Entries on target coordinates

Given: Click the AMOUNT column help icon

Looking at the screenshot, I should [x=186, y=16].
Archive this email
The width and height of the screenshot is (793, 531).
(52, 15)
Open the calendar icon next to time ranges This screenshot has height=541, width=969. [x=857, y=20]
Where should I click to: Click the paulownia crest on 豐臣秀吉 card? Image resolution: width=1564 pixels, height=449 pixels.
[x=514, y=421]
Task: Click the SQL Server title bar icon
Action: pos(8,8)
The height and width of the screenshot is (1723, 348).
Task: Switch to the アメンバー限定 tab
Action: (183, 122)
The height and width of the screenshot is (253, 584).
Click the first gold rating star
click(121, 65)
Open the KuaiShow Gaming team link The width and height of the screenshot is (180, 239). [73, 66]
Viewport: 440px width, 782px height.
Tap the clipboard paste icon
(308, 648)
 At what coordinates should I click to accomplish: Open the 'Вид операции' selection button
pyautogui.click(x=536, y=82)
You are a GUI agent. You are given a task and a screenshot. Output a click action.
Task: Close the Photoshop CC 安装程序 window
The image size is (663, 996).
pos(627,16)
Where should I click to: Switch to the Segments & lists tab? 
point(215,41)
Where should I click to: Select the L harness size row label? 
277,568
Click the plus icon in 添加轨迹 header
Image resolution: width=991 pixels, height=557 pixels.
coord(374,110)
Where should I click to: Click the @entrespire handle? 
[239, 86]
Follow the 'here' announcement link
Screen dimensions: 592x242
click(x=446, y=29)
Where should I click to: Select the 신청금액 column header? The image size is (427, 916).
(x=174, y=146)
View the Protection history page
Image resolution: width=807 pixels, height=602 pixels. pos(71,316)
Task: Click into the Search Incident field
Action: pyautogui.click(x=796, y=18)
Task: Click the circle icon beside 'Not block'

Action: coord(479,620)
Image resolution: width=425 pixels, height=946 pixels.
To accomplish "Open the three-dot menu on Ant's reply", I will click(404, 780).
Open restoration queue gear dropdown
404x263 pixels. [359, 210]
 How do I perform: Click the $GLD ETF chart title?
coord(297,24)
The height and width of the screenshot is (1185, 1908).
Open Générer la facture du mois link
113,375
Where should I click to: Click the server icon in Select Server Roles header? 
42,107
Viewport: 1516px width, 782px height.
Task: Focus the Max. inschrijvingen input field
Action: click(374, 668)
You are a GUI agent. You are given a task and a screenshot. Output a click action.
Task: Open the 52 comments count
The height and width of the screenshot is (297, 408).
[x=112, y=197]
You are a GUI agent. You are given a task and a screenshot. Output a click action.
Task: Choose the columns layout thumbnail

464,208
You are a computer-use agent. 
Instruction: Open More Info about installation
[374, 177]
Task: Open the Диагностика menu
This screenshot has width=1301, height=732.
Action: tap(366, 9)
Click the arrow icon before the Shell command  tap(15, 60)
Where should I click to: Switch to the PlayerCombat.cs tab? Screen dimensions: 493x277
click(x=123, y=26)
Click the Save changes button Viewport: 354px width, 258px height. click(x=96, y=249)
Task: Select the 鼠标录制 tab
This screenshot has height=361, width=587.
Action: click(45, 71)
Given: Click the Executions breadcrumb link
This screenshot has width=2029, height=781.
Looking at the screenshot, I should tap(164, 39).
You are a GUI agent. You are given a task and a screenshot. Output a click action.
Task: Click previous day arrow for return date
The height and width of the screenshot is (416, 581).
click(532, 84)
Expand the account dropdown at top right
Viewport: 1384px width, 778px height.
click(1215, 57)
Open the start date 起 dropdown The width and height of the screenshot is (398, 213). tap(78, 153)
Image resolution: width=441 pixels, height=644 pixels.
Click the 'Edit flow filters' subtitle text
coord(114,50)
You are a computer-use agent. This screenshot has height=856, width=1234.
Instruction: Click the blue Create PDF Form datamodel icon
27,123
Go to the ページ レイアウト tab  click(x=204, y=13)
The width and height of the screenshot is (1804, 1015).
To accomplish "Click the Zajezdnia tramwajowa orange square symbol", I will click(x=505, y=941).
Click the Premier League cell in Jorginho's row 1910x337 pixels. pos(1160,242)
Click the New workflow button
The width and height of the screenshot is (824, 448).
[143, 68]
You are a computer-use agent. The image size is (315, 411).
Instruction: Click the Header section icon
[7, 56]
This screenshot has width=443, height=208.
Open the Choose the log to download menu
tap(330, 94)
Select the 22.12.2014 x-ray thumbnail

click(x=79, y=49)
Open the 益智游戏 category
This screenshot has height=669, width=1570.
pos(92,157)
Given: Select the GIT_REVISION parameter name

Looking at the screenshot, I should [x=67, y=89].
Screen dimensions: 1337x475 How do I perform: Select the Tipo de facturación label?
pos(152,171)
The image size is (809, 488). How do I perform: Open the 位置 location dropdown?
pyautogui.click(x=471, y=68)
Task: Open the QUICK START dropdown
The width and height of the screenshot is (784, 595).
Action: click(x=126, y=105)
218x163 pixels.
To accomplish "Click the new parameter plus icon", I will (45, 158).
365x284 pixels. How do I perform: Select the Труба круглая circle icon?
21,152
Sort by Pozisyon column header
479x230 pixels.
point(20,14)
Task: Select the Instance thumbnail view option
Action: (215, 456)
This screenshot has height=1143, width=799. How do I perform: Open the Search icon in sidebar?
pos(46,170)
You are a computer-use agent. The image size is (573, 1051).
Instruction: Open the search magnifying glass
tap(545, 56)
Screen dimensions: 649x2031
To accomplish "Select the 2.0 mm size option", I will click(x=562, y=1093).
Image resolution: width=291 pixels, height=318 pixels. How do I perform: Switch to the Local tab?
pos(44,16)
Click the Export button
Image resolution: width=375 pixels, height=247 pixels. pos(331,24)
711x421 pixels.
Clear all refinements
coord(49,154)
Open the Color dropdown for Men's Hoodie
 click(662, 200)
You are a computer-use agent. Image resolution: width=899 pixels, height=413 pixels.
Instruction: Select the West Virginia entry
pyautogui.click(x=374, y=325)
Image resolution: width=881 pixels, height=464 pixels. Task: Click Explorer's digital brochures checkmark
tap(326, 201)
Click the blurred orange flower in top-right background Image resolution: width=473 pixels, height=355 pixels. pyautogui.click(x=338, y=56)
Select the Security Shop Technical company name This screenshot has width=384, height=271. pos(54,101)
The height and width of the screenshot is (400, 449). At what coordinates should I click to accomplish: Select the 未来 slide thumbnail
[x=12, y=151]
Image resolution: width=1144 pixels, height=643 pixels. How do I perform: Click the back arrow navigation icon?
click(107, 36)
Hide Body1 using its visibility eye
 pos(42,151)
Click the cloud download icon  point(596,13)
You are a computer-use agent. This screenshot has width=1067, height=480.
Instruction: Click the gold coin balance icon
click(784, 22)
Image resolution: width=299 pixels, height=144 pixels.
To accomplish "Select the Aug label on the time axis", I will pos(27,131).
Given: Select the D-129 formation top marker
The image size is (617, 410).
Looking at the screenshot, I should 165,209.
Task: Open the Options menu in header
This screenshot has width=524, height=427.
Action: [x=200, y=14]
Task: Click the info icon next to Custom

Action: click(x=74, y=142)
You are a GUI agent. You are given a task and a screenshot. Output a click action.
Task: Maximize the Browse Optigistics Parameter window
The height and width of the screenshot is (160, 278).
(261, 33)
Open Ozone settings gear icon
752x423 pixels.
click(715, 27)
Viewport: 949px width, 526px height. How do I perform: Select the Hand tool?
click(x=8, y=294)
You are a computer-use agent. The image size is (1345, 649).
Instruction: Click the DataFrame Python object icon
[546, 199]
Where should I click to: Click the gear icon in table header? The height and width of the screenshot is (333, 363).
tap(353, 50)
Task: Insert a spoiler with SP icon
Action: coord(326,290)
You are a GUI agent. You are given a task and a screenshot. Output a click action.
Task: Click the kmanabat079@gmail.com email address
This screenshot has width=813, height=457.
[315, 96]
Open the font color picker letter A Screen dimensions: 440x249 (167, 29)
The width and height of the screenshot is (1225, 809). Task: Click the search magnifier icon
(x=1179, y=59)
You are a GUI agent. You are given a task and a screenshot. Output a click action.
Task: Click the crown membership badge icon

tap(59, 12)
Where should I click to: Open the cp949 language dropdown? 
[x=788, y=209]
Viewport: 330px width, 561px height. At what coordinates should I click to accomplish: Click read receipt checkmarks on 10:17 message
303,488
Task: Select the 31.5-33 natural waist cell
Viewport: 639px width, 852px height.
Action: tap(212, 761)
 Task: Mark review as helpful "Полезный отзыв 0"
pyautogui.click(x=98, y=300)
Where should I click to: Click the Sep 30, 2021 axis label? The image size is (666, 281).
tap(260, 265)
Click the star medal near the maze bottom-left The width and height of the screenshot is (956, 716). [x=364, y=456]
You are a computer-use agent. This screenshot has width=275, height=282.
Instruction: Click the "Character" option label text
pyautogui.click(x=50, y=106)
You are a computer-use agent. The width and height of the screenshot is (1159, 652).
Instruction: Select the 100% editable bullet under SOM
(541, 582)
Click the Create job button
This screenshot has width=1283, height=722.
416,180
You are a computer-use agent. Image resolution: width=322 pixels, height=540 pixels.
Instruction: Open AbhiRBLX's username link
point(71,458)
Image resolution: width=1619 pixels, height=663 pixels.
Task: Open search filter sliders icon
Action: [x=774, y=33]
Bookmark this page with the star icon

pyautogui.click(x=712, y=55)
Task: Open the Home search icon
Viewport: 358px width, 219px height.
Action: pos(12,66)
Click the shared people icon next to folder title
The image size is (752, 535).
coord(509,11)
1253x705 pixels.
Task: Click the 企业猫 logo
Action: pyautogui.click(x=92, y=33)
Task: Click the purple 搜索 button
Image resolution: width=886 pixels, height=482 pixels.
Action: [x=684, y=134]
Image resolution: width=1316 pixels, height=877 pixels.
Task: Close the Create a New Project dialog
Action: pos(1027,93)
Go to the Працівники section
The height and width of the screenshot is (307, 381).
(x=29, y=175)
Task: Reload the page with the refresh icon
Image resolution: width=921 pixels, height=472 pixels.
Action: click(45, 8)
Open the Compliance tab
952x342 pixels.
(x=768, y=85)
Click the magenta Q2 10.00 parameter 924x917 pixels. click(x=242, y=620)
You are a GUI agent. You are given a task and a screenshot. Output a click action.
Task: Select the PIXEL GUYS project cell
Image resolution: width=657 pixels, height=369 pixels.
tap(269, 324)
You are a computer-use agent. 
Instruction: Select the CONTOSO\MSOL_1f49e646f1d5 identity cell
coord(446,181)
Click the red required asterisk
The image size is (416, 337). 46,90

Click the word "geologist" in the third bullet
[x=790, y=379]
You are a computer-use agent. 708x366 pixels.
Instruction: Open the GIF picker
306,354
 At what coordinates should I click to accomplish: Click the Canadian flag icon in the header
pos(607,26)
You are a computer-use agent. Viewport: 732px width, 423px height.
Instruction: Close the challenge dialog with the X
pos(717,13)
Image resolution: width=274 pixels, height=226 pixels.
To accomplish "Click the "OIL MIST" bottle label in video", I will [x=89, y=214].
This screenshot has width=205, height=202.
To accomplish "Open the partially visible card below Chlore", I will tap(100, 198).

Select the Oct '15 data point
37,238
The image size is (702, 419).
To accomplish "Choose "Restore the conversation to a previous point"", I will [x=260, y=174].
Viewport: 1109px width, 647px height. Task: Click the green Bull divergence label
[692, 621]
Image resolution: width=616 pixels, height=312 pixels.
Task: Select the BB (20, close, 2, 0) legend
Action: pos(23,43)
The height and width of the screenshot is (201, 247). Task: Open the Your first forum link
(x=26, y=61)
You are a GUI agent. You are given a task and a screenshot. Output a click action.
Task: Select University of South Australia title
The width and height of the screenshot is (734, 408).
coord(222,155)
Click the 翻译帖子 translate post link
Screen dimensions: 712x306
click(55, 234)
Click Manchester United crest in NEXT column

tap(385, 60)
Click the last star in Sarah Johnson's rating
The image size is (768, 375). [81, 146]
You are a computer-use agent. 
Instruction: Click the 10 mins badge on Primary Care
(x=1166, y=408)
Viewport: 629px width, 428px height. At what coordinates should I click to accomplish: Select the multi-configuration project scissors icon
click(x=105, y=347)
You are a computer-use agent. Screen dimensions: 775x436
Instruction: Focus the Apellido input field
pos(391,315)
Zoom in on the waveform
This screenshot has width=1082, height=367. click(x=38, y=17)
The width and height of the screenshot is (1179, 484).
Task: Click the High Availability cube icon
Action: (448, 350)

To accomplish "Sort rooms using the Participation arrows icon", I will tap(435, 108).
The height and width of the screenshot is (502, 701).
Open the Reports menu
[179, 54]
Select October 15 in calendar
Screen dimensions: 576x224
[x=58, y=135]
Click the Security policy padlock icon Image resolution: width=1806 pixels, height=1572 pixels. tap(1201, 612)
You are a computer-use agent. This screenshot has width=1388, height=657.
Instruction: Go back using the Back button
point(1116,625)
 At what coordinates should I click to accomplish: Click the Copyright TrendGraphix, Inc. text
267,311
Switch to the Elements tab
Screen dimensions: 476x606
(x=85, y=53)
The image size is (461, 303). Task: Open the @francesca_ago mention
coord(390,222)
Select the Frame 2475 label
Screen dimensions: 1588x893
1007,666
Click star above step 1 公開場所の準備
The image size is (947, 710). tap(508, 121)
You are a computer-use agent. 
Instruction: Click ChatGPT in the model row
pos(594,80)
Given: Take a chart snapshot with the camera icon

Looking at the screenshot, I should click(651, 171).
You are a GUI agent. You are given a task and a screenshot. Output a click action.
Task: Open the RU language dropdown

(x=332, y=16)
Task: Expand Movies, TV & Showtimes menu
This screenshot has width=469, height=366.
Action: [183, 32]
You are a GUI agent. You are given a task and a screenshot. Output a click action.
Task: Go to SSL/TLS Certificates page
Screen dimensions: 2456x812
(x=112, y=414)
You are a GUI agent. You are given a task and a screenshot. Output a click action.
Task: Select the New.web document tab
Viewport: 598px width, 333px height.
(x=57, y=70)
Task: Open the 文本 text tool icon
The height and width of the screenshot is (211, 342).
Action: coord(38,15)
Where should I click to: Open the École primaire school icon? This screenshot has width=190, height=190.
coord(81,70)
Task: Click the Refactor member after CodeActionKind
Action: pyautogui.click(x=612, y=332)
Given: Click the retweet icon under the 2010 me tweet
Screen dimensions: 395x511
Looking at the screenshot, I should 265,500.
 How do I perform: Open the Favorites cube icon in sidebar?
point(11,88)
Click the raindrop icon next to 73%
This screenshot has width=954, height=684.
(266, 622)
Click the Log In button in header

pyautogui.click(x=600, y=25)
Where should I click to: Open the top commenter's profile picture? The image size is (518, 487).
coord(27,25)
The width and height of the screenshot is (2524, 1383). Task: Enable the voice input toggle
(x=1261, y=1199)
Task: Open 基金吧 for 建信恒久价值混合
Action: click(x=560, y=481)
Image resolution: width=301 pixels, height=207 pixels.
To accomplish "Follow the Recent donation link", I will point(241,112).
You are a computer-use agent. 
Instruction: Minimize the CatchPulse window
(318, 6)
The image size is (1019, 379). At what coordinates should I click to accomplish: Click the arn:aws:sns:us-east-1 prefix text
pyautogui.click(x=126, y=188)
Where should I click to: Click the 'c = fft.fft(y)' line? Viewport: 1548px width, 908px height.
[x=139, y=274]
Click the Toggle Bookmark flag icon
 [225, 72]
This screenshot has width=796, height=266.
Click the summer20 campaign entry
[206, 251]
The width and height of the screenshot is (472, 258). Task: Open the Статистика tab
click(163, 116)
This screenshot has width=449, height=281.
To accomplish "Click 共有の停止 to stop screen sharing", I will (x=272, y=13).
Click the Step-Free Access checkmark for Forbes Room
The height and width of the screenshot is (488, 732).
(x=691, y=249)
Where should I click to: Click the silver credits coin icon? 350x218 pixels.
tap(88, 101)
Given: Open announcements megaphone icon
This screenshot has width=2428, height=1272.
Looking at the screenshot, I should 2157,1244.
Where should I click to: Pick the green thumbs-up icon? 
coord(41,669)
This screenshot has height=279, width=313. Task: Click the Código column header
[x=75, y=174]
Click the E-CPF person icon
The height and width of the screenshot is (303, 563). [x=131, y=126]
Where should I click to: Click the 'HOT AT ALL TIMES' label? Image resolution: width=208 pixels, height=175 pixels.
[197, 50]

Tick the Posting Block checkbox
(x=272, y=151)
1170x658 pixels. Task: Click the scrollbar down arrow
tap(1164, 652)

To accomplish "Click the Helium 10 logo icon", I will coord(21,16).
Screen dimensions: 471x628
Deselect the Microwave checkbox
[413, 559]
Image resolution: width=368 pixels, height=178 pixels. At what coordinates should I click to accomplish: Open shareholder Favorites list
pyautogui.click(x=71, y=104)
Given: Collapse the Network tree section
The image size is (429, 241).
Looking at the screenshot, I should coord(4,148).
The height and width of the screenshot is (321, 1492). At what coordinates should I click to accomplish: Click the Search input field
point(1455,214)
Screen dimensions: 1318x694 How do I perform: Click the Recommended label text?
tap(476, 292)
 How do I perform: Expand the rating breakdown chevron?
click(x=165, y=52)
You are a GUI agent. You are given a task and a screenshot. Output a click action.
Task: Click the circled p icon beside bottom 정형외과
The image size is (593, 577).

* [Instructions to follow]:
Return every line of the entries from the one containing "Click the cloud" down to the one containing "Looking at the screenshot, I should 165,209.", reproduced word for word, with both of those lines included.

* [Solution to this problem]:
Click the cloud download icon  point(596,13)
You are a computer-use agent. This screenshot has width=1067, height=480.
Instruction: Click the gold coin balance icon
click(784, 22)
Image resolution: width=299 pixels, height=144 pixels.
To accomplish "Select the Aug label on the time axis", I will pos(27,131).
Given: Select the D-129 formation top marker
The image size is (617, 410).
Looking at the screenshot, I should 165,209.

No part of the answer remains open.